I am trying to figure out where we differ, on what point we part ways on this issue.

It seems to me that we disagree at the outset, and then we diverge in several different ways.

I don't think our votes, yours and mine, matter much, hardly at all. I do not think voting changes things. I may be wrong, but it appears to me that you do---as do many people in the US.

I especially do not think choosing one politician over another changes anything significant at all, indeed it only reinforces tyranny. I don't throw away my vote when I write in SUSAN HARMON, who is vastly superior to anyone on any ticket I know about; I am hoping someone will notice my raised finger and, if not, I know I raised it.

In this case, on the proposition, I think voting may make a very small difference because it could create conditions that allow people to fight back against capitalism and its bad schools, wars, lousy health care system, economic inequities, racism, etc, in somewhat more advantageous ways.

Item coordinate data:

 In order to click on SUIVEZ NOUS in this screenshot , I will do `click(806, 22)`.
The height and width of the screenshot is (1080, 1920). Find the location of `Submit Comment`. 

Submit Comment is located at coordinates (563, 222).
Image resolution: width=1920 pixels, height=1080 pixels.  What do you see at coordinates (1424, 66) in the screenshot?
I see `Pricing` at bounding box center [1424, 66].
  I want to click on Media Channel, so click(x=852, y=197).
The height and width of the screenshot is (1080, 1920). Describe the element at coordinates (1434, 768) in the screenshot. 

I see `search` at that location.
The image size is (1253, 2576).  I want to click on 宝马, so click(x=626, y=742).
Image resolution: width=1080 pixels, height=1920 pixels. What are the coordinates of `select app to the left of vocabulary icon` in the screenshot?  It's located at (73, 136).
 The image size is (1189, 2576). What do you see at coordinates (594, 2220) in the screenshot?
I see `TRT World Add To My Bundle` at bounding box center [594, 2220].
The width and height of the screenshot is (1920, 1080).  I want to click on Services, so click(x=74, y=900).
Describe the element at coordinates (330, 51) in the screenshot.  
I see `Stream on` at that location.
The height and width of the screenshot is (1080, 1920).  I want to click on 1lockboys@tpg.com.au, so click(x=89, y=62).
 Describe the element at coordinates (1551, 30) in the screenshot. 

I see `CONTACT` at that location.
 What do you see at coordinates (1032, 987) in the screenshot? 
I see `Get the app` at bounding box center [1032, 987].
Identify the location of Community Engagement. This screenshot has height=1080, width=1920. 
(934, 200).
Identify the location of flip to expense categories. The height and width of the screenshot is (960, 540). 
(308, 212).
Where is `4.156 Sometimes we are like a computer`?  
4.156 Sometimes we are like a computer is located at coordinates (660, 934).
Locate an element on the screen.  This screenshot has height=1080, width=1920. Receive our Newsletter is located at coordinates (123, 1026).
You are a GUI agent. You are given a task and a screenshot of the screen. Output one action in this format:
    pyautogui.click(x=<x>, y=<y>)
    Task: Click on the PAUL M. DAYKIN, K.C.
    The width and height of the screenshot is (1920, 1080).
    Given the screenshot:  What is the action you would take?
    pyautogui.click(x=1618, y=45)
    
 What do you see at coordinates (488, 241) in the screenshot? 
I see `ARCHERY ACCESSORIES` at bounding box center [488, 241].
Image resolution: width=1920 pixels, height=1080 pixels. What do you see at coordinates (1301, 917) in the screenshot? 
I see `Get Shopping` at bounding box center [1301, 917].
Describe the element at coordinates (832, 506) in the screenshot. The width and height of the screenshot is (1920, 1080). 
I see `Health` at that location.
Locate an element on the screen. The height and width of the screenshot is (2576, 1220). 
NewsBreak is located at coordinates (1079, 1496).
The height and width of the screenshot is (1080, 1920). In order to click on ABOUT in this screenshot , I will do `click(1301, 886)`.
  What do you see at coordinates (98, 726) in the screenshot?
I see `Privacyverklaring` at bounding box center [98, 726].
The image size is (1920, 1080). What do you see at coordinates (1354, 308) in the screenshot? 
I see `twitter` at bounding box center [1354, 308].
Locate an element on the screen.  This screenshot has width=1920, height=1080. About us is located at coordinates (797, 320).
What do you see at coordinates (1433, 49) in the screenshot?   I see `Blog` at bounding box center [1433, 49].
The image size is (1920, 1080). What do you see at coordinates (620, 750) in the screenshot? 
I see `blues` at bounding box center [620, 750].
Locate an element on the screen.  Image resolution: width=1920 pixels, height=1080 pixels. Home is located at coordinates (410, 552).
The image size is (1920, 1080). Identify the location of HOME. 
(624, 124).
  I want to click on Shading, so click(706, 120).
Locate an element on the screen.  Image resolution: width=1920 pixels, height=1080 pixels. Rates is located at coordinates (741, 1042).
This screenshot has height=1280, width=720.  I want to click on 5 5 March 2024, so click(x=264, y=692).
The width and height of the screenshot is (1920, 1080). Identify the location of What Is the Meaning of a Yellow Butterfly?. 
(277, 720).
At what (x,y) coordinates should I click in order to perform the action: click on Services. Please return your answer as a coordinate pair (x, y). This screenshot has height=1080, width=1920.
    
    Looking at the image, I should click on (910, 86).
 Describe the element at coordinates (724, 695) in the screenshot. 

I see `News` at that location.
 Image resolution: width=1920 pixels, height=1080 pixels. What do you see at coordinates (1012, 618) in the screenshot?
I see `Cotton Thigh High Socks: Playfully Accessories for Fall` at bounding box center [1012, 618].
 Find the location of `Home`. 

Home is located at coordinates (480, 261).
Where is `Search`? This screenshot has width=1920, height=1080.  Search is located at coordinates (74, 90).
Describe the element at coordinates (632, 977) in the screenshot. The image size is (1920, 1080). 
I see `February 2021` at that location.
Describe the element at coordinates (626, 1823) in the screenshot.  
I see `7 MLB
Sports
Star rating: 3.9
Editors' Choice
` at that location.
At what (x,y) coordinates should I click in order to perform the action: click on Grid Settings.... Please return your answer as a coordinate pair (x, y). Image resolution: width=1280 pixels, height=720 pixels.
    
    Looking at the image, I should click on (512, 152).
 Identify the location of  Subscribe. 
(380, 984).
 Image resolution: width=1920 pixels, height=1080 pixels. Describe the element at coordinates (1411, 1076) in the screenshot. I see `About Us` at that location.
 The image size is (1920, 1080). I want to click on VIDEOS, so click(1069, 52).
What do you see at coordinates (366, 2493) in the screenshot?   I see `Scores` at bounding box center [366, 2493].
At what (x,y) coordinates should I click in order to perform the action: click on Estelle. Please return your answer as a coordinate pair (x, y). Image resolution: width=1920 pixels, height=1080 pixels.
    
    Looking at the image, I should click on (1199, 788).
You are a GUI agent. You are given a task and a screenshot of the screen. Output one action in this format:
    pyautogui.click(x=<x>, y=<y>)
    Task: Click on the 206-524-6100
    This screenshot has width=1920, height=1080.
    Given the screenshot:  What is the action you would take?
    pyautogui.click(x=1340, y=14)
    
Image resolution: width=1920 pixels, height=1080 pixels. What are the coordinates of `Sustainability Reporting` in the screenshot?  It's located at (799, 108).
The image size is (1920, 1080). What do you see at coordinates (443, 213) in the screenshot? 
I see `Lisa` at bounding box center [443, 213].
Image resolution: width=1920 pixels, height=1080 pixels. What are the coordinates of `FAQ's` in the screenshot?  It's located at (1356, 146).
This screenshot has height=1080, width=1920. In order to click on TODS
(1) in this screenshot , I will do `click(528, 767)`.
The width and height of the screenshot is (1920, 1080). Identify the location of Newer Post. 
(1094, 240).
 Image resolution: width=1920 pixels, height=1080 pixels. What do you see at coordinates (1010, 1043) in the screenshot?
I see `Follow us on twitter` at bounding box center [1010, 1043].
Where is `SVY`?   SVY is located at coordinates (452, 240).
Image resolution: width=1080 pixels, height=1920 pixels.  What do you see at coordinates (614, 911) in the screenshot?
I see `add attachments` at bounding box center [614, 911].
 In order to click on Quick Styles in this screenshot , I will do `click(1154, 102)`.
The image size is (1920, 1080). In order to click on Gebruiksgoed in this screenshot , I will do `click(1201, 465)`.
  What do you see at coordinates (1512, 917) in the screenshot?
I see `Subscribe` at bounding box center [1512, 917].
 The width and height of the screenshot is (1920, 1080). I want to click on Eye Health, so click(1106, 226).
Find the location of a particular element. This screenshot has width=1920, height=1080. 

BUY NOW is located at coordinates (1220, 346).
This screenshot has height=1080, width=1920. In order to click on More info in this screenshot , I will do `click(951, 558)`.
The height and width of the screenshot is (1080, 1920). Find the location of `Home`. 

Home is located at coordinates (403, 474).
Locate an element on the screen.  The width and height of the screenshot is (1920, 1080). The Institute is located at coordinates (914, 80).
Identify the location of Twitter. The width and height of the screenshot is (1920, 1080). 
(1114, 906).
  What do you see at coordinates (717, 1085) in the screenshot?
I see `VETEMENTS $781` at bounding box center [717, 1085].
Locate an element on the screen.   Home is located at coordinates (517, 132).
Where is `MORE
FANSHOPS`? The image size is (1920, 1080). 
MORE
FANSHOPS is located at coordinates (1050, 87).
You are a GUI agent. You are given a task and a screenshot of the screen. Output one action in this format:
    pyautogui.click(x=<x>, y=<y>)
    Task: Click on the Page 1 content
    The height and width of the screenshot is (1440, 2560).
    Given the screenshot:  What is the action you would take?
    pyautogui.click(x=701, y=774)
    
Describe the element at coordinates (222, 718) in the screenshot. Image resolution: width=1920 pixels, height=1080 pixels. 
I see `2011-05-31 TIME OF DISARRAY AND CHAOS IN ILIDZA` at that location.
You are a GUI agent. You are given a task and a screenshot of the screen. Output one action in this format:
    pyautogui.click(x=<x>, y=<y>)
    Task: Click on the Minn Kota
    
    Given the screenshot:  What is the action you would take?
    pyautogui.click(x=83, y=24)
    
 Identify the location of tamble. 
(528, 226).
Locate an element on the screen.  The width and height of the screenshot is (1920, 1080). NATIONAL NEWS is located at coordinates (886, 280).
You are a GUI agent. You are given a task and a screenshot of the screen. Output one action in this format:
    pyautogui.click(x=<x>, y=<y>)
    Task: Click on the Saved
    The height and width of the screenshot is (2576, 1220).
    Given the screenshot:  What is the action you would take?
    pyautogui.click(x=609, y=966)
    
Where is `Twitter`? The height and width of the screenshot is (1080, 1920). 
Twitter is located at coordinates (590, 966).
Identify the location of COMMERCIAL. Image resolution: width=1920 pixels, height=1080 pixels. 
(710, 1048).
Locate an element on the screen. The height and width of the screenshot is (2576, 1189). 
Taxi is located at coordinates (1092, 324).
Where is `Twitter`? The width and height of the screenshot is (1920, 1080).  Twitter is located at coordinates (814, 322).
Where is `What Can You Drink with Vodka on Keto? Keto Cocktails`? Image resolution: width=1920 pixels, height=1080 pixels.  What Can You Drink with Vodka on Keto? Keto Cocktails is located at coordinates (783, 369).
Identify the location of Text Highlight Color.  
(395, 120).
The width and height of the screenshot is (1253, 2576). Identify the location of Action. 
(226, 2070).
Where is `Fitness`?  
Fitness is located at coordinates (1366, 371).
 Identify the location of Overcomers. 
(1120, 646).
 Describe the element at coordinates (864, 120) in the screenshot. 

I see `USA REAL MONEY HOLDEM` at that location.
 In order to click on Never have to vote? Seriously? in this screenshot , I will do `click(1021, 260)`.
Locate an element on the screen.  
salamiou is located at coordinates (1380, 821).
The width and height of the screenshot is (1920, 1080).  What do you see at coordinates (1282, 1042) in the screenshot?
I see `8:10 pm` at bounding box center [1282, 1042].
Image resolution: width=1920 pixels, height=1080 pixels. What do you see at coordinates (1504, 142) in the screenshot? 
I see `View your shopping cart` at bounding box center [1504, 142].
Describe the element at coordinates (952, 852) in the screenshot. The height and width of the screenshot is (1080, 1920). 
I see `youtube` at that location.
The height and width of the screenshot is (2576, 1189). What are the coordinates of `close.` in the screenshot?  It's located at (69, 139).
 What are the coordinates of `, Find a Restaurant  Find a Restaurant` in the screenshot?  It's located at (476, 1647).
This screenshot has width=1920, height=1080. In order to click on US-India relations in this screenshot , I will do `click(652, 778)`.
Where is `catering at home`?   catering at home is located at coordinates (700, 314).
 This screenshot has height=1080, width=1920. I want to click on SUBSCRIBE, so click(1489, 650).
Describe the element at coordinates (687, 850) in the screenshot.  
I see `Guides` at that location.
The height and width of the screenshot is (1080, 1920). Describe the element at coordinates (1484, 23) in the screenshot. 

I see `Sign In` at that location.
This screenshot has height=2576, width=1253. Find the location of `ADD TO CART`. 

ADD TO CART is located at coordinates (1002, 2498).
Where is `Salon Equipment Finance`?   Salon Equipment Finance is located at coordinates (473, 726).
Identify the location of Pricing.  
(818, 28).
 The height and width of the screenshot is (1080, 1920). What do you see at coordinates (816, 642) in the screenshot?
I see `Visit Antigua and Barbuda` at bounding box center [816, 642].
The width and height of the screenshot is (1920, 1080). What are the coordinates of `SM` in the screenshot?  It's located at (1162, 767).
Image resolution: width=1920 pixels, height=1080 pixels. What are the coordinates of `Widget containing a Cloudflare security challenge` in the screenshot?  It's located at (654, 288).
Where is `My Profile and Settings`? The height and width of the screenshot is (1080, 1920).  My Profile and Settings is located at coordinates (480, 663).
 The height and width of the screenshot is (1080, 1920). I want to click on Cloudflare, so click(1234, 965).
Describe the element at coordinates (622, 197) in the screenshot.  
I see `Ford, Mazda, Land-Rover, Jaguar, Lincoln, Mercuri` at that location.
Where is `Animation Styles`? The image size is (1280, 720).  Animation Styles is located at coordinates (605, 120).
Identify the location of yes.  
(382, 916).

**Actions to take:**
1) Please repeat the passage on voting word for word, from "I especially do" up to and including "I raised it.".
2) In the rows, from the start up to and including the line with "center [594, 2220].", replace "Describe" with "Identify". Give back only those lines, with everything else unchanged.

**Answers in order:**
1)
I especially do not think choosing one politician over another changes anything significant at all, indeed it only reinforces tyranny. I don't throw away my vote when I write in SUSAN HARMON, who is vastly superior to anyone on any ticket I know about; I am hoping someone will notice my raised finger and, if not, I know I raised it.

2)
 In order to click on SUIVEZ NOUS in this screenshot , I will do `click(806, 22)`.
The height and width of the screenshot is (1080, 1920). Find the location of `Submit Comment`. 

Submit Comment is located at coordinates (563, 222).
Image resolution: width=1920 pixels, height=1080 pixels.  What do you see at coordinates (1424, 66) in the screenshot?
I see `Pricing` at bounding box center [1424, 66].
  I want to click on Media Channel, so click(x=852, y=197).
The height and width of the screenshot is (1080, 1920). Identify the element at coordinates (1434, 768) in the screenshot. 

I see `search` at that location.
The image size is (1253, 2576).  I want to click on 宝马, so click(x=626, y=742).
Image resolution: width=1080 pixels, height=1920 pixels. What are the coordinates of `select app to the left of vocabulary icon` in the screenshot?  It's located at (73, 136).
 The image size is (1189, 2576). What do you see at coordinates (594, 2220) in the screenshot?
I see `TRT World Add To My Bundle` at bounding box center [594, 2220].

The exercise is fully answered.